61. Spinal Cord Stimulation (SCS)

Also known as a dorsal column stimulator, is a small device surgically placed under the skin and muscle to send a mild electric current to the spinal cord through small wires from a pulse generator to the nerve fibers of the spinal cord. This helps reduce pain because the electrical current interrupts the pain signal from your spinal cord to your brain. The stimulation feels like a mild tingling in the area where pain is usually felt and this helps better manage symptoms. Each stimulator contains various stimulation programs individualized to fit your specific needs and provide the best possible treatment plan for you.

62. Spinal Stenosis

A common condition wherein the small spinal canal, which contains the nerve roots and spinal cord, becomes compressed. This causes a “pinching” of the spinal cord and/or nerve roots, which leads to pain, cramping, weakness or numbness.

63. Spondylosis

A painful condition of the spine resulting from the degeneration of the intervertebral disks.

64. Stem Cell Treatments

The inflammation of a joint or joints, causing pain, swelling, and stiffness. The potentially severe and disabling form is rheumatoid arthritis, an autoimmune disorder that can be chronic, painful, recurrent, and debilitating. Psychosocial effects can include lifestyle changes, stress on personal relationships, and depression.

65. Transcutaneous electrical nerve stimulation (TENS)

A procedure which involves the use of low-voltage electric currents to treat pain.

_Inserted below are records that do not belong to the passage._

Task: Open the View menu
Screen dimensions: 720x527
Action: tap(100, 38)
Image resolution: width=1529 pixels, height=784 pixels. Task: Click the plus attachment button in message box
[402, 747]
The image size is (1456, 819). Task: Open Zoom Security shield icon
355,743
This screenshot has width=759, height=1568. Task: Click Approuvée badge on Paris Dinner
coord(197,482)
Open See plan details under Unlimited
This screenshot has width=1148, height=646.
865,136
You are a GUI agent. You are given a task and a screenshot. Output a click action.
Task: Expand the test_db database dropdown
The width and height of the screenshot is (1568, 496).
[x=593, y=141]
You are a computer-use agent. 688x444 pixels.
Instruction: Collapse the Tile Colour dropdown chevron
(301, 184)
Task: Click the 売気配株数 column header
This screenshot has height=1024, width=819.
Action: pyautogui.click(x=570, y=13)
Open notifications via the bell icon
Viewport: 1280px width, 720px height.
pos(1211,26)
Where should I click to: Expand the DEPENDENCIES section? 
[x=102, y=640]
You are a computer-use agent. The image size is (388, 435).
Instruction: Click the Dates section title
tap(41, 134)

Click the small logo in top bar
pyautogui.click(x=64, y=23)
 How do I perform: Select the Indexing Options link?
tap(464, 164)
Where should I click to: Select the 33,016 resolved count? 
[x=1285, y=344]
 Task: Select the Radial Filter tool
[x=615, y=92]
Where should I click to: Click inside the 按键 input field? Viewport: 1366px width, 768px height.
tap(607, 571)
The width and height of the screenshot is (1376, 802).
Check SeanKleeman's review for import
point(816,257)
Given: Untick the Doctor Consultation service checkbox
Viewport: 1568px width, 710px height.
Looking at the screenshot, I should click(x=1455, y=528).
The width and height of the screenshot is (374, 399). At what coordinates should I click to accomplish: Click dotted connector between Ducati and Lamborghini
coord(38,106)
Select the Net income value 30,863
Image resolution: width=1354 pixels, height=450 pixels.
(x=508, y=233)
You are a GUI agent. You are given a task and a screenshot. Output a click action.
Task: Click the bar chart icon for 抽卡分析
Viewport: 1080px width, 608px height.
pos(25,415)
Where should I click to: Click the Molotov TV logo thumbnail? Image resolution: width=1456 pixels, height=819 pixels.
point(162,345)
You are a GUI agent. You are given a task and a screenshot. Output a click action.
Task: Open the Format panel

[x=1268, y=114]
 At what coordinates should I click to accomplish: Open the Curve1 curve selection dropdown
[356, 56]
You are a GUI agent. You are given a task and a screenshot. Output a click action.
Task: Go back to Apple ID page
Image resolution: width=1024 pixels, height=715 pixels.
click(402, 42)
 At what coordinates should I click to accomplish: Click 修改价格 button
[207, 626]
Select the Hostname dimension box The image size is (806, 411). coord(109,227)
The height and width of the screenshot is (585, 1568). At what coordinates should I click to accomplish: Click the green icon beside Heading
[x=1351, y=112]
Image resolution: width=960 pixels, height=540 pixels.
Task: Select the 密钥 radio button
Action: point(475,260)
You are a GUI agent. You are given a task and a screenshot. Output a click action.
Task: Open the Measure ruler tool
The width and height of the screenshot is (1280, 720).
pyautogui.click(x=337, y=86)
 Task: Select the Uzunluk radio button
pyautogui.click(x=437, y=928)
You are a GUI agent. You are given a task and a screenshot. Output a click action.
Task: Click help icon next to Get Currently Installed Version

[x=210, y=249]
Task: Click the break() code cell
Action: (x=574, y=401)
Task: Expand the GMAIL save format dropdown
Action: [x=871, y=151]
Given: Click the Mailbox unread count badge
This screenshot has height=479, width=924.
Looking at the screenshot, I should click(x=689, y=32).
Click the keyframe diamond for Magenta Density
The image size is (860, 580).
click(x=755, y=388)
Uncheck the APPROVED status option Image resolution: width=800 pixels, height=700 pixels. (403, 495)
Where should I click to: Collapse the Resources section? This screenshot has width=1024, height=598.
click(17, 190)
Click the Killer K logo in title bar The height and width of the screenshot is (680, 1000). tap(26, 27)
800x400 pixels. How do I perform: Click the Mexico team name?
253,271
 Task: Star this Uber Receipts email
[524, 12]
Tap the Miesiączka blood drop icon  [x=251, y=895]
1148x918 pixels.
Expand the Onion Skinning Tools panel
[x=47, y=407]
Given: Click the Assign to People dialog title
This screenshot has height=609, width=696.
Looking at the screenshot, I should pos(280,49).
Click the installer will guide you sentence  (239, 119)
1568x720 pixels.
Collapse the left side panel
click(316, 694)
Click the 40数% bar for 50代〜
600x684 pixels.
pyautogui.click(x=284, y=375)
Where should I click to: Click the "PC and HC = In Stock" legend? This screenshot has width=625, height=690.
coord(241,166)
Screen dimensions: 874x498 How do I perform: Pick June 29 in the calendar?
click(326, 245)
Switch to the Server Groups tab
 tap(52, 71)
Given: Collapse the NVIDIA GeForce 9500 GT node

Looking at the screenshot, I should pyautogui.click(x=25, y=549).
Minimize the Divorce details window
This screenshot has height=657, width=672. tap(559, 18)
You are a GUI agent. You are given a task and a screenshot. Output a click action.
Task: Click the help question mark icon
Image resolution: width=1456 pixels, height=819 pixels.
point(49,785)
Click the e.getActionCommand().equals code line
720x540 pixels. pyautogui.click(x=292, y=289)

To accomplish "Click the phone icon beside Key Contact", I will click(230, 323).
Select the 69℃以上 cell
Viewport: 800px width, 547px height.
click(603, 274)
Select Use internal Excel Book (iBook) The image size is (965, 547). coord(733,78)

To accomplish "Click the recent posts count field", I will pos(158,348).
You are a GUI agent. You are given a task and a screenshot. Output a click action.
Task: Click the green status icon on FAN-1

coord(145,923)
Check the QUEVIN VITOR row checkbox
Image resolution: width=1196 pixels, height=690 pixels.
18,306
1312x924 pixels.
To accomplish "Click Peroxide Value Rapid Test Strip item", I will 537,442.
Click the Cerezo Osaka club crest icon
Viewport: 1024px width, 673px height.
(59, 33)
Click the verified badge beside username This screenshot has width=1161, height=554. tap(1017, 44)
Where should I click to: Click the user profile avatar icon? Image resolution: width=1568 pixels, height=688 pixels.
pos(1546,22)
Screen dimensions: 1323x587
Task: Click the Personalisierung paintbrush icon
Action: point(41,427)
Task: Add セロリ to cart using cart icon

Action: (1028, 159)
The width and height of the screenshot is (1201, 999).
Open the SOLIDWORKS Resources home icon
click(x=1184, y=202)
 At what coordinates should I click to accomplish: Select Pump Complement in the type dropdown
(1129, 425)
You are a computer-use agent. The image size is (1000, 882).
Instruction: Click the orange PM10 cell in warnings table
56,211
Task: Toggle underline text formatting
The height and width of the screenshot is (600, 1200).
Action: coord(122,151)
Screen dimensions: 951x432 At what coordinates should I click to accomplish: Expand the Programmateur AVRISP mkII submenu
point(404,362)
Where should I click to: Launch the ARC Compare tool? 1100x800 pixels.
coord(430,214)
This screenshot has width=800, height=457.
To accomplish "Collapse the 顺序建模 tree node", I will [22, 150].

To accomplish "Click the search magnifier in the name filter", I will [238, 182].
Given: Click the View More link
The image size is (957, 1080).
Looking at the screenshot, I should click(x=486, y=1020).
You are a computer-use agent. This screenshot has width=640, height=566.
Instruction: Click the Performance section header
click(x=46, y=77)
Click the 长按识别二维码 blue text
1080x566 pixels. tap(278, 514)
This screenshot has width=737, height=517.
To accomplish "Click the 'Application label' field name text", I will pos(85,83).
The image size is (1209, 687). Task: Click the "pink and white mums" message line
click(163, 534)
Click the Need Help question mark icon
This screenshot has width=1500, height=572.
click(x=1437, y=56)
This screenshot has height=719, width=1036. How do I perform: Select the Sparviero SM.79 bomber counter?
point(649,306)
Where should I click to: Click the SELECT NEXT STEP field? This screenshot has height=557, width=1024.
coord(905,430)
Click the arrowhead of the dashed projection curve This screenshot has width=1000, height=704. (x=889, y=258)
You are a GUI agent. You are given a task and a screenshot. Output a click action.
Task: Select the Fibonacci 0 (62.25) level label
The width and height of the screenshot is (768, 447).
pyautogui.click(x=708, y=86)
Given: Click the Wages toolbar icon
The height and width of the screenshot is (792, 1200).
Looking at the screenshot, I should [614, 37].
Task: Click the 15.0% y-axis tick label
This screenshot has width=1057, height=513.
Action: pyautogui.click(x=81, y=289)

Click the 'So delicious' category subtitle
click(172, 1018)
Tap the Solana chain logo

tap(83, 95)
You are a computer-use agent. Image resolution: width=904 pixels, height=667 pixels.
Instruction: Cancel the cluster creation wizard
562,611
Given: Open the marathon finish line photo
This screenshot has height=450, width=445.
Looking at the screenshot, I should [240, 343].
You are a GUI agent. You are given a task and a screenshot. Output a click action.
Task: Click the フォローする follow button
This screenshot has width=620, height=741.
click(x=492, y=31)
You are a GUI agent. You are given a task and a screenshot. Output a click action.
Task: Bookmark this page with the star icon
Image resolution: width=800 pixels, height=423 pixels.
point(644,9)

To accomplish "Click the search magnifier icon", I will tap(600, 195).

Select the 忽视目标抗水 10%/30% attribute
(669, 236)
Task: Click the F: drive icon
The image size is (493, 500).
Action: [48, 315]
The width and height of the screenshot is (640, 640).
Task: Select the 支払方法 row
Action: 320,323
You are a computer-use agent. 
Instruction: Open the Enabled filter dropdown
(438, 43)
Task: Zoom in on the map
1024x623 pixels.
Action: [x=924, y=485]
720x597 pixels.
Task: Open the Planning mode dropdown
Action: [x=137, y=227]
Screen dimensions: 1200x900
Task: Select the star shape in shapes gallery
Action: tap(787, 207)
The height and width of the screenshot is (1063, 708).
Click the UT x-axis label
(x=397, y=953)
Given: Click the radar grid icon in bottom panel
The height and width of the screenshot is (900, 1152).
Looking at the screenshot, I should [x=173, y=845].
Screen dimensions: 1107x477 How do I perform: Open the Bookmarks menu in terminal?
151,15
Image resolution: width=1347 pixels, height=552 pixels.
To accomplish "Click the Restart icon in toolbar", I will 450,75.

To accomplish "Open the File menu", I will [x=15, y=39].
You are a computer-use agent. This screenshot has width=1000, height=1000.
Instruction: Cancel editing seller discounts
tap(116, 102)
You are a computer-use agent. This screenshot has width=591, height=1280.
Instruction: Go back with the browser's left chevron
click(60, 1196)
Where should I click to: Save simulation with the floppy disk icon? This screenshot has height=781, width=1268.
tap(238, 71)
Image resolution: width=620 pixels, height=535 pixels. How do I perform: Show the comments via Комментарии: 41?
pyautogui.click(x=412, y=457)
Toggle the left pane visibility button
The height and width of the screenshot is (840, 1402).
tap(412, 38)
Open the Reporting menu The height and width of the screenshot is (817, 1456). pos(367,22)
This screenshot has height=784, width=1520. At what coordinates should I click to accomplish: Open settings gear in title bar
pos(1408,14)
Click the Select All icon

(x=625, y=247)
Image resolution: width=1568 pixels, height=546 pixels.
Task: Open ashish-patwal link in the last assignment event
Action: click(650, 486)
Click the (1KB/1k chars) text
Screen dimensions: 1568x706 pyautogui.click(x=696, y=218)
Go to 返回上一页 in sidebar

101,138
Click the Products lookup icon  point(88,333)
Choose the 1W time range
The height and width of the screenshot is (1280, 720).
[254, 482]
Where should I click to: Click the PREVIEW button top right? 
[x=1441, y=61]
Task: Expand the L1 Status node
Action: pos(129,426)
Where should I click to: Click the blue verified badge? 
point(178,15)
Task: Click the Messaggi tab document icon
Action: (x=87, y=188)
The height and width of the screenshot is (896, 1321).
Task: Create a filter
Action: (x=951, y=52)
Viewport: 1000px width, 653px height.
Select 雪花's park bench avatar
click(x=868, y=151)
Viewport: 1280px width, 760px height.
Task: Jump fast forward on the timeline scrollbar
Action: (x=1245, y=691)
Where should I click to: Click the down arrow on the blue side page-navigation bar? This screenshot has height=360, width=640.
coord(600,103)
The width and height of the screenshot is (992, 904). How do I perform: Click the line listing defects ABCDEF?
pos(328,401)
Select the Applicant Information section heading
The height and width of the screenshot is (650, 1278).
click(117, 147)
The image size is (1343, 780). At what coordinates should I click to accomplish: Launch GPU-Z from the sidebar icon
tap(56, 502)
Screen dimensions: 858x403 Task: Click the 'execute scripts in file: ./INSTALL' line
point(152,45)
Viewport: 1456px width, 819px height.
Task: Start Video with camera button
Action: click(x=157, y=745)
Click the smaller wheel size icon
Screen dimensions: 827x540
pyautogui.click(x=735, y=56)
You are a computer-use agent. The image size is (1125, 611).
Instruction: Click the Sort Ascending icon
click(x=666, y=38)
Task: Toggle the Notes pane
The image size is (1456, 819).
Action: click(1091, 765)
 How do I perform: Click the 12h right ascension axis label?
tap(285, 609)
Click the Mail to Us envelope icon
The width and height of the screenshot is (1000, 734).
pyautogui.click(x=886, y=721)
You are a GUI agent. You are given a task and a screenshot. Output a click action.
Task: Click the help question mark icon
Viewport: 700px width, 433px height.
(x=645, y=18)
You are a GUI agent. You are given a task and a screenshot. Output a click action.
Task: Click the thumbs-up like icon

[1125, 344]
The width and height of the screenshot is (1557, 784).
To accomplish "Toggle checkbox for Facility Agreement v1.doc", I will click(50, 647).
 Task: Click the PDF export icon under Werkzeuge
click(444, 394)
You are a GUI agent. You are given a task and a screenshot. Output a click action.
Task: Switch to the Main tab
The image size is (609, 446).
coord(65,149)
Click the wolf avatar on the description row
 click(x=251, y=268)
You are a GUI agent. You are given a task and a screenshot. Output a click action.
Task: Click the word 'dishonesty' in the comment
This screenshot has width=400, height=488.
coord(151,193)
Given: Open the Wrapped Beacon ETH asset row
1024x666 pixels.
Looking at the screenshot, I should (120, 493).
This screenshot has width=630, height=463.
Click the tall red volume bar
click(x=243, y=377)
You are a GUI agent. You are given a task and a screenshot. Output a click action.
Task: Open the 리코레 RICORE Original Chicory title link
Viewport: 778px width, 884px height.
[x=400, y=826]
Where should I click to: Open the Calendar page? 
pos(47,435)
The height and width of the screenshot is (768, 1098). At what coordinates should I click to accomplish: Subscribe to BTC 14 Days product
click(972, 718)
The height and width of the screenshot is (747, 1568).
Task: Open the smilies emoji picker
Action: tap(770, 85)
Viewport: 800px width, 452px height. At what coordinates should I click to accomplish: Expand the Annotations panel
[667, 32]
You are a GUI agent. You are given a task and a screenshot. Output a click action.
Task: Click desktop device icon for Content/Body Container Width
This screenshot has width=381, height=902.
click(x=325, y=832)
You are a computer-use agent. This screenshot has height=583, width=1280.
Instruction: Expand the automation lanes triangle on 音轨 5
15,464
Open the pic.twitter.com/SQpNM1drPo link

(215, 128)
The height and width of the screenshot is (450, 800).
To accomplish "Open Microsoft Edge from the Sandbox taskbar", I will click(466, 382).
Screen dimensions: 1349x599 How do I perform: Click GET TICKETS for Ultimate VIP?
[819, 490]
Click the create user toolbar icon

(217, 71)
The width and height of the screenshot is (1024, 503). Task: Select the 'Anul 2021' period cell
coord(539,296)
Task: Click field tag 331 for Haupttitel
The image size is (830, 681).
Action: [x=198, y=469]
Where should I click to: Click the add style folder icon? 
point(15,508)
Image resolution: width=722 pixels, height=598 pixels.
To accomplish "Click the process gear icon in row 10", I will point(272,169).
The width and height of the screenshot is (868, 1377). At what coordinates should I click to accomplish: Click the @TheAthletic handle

Electrodes or mediums for electricity to travel to the body, placed on the body at the site of pain deliver electricity that travels through the nerve fibers.

66. Transforaminal Epidural

This nerve block is for “discogenic” pain caused by compression of a nerve root in the spine. The physician is able to target a specific nerve root that is likely the source of the pain and will inject the area around the nerve with numbing medication and steroids and you will experience short-term relief of the pain caused by the nerve. If you get positive results with the diagnostic procedure we then perform a radiofrequency treatment on the nerve which “puts the nerve to sleep” and pain is alleviated for approximately 6-12 months.

67. Trigeminal Neuralgia (TGN)

Nervous system condition characterized by sharp, shooting, electrical facial pain into one or more branches of the trigeminal nerve, a major cranial nerve that provides sensation to one side of the face. This condition can affect the forehead and scalp, eyes, nose, upper and lower teeth, lips and jaw. Attacks can last weeks to months and are disabling, even leading to chronic depression. This pain is seen more commonly in women than men, usually in the 50 to 70-year age range.

68. Trochanteric Bursal Injection

This injection of numbing medication and steroids are used to treat trochanteric bursitis which is inflammation of the “bursa sac” located in the hip.

69. Vitamin D

A group of fat-soluble secosteroids responsible for increasing intestinal absorption of calcium, magnesium, and phosphate, and multiple other biological effects. In humans, the most important compounds in this group are vitamin D₃ and vitamin D₂.

70. Vitamin K12

Refers to a group of fat-soluble vitamins that play a role in blood clotting, bone metabolism, and regulating blood calcium levels. Deficiency is rare, but, in severe cases, it can increase clotting time, leading to hemorrhage and excessive bleeding.

71. Whiplash

Abrupt forward-jerking/backward-jerking movement of the head and neck can overstretch the tendons and ligaments leading to stiffness and pain. This is common in automobile accidents.